In a slightly different vein from the comedies are a number of recent entries into the genre that strive for more seriousness. Wes Anderson’s subdued brotherly train ride through India, The Darjeeling Limited (2007), and the 2009 Dave Eggers-scripted Away We Go are two such examples. The road and the vehicle are mere backdrop for the interpersonal drama, which unfolds slowly and is typically set to mellow, plucky road music. These films require patience and curiosity. They give fewer zany twists, more arguments and awkwardness.
Director Udayan Prasad’s The Yellow Handkerchief, which will run at the USA Film Festival next week, is that sort of film. Yet it is also a character study.
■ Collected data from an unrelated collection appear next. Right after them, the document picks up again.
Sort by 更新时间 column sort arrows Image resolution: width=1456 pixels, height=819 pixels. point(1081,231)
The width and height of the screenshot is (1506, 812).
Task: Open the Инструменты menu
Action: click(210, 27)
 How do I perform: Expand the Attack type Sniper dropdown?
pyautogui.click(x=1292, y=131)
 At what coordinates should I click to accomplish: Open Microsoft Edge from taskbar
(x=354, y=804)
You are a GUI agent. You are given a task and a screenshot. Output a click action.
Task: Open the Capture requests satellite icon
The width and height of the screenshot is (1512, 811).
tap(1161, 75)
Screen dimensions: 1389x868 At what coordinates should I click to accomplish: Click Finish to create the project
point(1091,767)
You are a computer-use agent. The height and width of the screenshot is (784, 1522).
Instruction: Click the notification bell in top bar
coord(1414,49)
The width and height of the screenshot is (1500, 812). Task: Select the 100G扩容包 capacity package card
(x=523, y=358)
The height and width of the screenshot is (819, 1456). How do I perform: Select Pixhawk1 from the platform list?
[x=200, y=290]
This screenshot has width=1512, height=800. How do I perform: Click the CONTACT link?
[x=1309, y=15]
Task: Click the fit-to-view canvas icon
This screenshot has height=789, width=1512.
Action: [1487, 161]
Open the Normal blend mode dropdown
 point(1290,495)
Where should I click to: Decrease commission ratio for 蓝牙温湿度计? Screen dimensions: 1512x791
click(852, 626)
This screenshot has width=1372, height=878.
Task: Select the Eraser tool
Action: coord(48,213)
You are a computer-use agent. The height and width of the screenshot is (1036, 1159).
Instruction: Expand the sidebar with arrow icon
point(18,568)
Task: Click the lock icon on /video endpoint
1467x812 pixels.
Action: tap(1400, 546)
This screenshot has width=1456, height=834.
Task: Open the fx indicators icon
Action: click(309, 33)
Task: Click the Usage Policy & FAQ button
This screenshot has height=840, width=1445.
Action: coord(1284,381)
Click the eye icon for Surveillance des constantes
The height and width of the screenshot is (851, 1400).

Scenes toggle between the present of 2007, in which two young people and a freshly-released convict travel through Louisiana, and the past, in which we see the history of that convict’s volatile relationship with the film’s fourth focus, May (played with gentle allure by Maria Bello, also of A History of Violence).
Brett, the “killer with a heart of gold” is played by William Hurt, who scored a 2005 Supporting Actor nod for his brief, menacing turn as a gangster in David Cronenberg’s A History of Violence. Hurt provides the movie’s raw emotional power, oftentimes merely through facial expressions, and the movie would be lost without him. Brett takes an immediate interest in the two children, hopping in the convertible with them a bit too willingly, and it is unclear whether he is creepy or kind yet. For a while, the film runs with this doubt, until he emerges as a protective, if not cuddly, father figure.
Kristen Stewart, meanwhile, as Martine, continues to work the look she perfected in the Twilight series: brooding, possibly stoned. She does it with her eyes, and though Martine is merely a more impoverished, less delicate version of Bella the vampire-lover, she isn’t so bad. A romance develops between her and Gordy (Eddie Redmayne, who is currently performing on Broadway in Red alongside Alfred Molina as Mark Rothko). Redmayne’s good looks make his role as a friendless hick only partially convincing. The lack of surprise inherent in such a coupling is tempered by an overly aggressive early moment between them that leaves Martine angry and untrusting. The film deftly mirrors this interaction when we see, in flashback, convict Brett lustily grope May before she’s ready.
The film is adapted from a 1970s short story by the journalist Pete Hamill, and Prasad might have done well to leave it in the ’70s. Characters don’t make any mention of technology anyway; no e-mailing or cell phones here. There are mentions of Katrina, though they add very little. There is a sense that Prasad, in his relocation of the story, is stretching to make the film topical, to force something that is not there.
The Yellow Handkerchief welcomes every cliché of the road movie formula, but still surprises audiences with moments of violence and depth. Stewart and Redmayne are passably interesting as the film’s hot young couple, and the anticipated reunion of Brett and May builds some power, but it is the interaction between Brett and Martine that captivates.
Abrupt shifts in mood and moments of brutal honesty keep things interesting, and keep the movie a few feet off the beaten path.
In its final, redemptive ending scene, audiences might groan as the neat bow is tied around our four characters. But most will allow themselves to smile, and maybe even cry. Cliché or not, it just feels so good.